■ **EXERCISE**: As you look over the data below, please find each line where the word "will" appears, then copy it.

Dataset excerpts
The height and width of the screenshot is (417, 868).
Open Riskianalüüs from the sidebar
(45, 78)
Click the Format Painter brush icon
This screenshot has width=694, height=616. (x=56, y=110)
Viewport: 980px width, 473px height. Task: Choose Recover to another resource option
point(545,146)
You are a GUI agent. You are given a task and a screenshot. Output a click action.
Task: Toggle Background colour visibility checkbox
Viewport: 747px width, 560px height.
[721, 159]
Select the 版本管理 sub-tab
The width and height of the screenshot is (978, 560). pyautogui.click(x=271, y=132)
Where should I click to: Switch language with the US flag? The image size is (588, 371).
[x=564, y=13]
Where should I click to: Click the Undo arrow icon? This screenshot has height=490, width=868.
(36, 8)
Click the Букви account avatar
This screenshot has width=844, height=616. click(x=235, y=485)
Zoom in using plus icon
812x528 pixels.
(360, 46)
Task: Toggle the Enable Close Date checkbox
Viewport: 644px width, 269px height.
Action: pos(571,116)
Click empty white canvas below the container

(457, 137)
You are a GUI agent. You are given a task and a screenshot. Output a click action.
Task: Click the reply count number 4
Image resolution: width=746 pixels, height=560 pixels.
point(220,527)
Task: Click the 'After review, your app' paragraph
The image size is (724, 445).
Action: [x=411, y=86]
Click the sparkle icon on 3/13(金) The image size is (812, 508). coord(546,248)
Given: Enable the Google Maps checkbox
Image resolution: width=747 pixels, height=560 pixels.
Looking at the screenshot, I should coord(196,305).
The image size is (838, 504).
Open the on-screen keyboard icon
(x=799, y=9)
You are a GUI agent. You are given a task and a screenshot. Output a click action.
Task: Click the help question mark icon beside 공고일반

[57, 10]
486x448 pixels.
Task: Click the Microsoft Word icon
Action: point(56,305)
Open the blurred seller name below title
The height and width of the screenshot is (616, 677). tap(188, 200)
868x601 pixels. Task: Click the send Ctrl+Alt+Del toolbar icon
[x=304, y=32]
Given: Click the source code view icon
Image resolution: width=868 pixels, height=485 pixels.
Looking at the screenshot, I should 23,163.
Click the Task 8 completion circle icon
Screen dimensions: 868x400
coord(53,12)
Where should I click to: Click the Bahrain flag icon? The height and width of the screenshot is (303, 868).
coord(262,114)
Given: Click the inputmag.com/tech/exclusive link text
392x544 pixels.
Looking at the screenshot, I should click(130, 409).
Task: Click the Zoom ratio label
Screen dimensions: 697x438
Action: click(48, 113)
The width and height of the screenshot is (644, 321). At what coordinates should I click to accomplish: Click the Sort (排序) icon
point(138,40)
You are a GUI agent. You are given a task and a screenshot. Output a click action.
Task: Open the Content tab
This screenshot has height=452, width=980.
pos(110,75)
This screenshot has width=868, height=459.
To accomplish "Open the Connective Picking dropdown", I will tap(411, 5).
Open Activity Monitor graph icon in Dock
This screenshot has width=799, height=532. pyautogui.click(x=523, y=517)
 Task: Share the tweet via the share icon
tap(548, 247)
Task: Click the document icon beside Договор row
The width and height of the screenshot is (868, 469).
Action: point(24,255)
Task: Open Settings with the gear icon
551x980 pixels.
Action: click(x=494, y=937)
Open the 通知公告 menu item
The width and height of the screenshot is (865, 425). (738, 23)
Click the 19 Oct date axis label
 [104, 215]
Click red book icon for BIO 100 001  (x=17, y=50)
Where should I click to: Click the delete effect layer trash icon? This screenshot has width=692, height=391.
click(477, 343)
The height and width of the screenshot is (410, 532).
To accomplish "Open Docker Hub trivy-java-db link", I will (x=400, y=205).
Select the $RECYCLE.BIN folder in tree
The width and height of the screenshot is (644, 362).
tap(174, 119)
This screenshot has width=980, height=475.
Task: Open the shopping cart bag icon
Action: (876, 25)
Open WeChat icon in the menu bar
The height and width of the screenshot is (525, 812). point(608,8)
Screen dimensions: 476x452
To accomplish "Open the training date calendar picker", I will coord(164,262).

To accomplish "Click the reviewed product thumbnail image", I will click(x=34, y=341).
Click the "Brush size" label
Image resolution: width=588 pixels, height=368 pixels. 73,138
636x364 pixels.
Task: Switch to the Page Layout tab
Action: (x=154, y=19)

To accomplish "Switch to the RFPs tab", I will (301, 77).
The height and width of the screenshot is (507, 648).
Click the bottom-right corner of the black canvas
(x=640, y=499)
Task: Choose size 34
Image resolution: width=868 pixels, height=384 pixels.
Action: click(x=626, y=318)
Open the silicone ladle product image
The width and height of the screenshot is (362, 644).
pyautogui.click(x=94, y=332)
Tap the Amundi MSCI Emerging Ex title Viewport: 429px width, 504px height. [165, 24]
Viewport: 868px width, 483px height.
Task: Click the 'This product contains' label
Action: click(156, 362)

■ **EXPECTED ANSWER**:
To accomplish "Open the Connective Picking dropdown", I will tap(411, 5).
To accomplish "Open Docker Hub trivy-java-db link", I will (x=400, y=205).
To accomplish "Open the training date calendar picker", I will coord(164,262).
To accomplish "Click the reviewed product thumbnail image", I will click(x=34, y=341).
To accomplish "Switch to the RFPs tab", I will (301, 77).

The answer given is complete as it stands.